### [The problem]
Retype the whole listing exactly.

[Source data]

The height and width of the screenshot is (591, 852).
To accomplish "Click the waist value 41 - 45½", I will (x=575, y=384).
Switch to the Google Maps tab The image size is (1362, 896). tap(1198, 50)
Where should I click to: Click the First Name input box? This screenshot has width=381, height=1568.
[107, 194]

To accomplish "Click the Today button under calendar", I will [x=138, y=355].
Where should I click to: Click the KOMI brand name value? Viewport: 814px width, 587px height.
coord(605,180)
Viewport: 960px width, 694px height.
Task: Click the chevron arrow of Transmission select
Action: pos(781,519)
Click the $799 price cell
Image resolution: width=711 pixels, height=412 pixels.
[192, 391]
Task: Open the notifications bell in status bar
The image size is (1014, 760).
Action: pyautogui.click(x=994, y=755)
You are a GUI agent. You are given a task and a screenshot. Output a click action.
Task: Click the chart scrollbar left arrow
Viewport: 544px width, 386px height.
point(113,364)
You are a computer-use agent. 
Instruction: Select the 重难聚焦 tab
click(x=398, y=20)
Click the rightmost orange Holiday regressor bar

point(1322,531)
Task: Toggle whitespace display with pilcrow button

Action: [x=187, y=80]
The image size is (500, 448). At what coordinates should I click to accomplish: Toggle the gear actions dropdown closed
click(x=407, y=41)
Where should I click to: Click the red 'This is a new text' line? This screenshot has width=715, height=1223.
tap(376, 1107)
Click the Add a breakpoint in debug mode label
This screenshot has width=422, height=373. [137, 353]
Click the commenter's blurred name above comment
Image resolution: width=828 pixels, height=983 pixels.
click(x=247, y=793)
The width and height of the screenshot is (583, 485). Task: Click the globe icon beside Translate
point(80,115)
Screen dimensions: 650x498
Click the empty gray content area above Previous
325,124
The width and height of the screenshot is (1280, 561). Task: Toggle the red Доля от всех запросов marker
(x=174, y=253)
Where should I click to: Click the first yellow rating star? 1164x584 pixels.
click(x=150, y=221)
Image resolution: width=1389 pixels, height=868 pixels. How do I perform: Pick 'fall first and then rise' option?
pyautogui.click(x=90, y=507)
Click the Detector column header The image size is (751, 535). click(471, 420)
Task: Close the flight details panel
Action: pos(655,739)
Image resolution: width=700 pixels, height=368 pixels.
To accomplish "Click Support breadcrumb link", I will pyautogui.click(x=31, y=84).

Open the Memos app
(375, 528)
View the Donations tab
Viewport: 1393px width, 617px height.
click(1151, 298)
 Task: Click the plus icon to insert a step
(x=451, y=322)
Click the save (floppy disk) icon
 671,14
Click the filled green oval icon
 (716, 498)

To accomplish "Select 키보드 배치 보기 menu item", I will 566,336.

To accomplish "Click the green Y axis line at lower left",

[/Source data]

### [Written answer]
The height and width of the screenshot is (591, 852).
To accomplish "Click the waist value 41 - 45½", I will (x=575, y=384).
Switch to the Google Maps tab The image size is (1362, 896). tap(1198, 50)
Where should I click to: Click the First Name input box? This screenshot has width=381, height=1568.
[107, 194]

To accomplish "Click the Today button under calendar", I will [x=138, y=355].
Where should I click to: Click the KOMI brand name value? Viewport: 814px width, 587px height.
coord(605,180)
Viewport: 960px width, 694px height.
Task: Click the chevron arrow of Transmission select
Action: pos(781,519)
Click the $799 price cell
Image resolution: width=711 pixels, height=412 pixels.
[192, 391]
Task: Open the notifications bell in status bar
The image size is (1014, 760).
Action: pyautogui.click(x=994, y=755)
You are a GUI agent. You are given a task and a screenshot. Output a click action.
Task: Click the chart scrollbar left arrow
Viewport: 544px width, 386px height.
point(113,364)
You are a computer-use agent. 
Instruction: Select the 重难聚焦 tab
click(x=398, y=20)
Click the rightmost orange Holiday regressor bar

point(1322,531)
Task: Toggle whitespace display with pilcrow button

Action: [x=187, y=80]
The image size is (500, 448). At what coordinates should I click to accomplish: Toggle the gear actions dropdown closed
click(x=407, y=41)
Where should I click to: Click the red 'This is a new text' line? This screenshot has width=715, height=1223.
tap(376, 1107)
Click the Add a breakpoint in debug mode label
This screenshot has width=422, height=373. [137, 353]
Click the commenter's blurred name above comment
Image resolution: width=828 pixels, height=983 pixels.
click(x=247, y=793)
The width and height of the screenshot is (583, 485). Task: Click the globe icon beside Translate
point(80,115)
Screen dimensions: 650x498
Click the empty gray content area above Previous
325,124
The width and height of the screenshot is (1280, 561). Task: Toggle the red Доля от всех запросов marker
(x=174, y=253)
Where should I click to: Click the first yellow rating star? 1164x584 pixels.
click(x=150, y=221)
Image resolution: width=1389 pixels, height=868 pixels. How do I perform: Pick 'fall first and then rise' option?
pyautogui.click(x=90, y=507)
Click the Detector column header The image size is (751, 535). click(471, 420)
Task: Close the flight details panel
Action: pos(655,739)
Image resolution: width=700 pixels, height=368 pixels.
To accomplish "Click Support breadcrumb link", I will pyautogui.click(x=31, y=84).

Open the Memos app
(375, 528)
View the Donations tab
Viewport: 1393px width, 617px height.
click(1151, 298)
 Task: Click the plus icon to insert a step
(x=451, y=322)
Click the save (floppy disk) icon
 671,14
Click the filled green oval icon
 (716, 498)

To accomplish "Select 키보드 배치 보기 menu item", I will 566,336.

To accomplish "Click the green Y axis line at lower left",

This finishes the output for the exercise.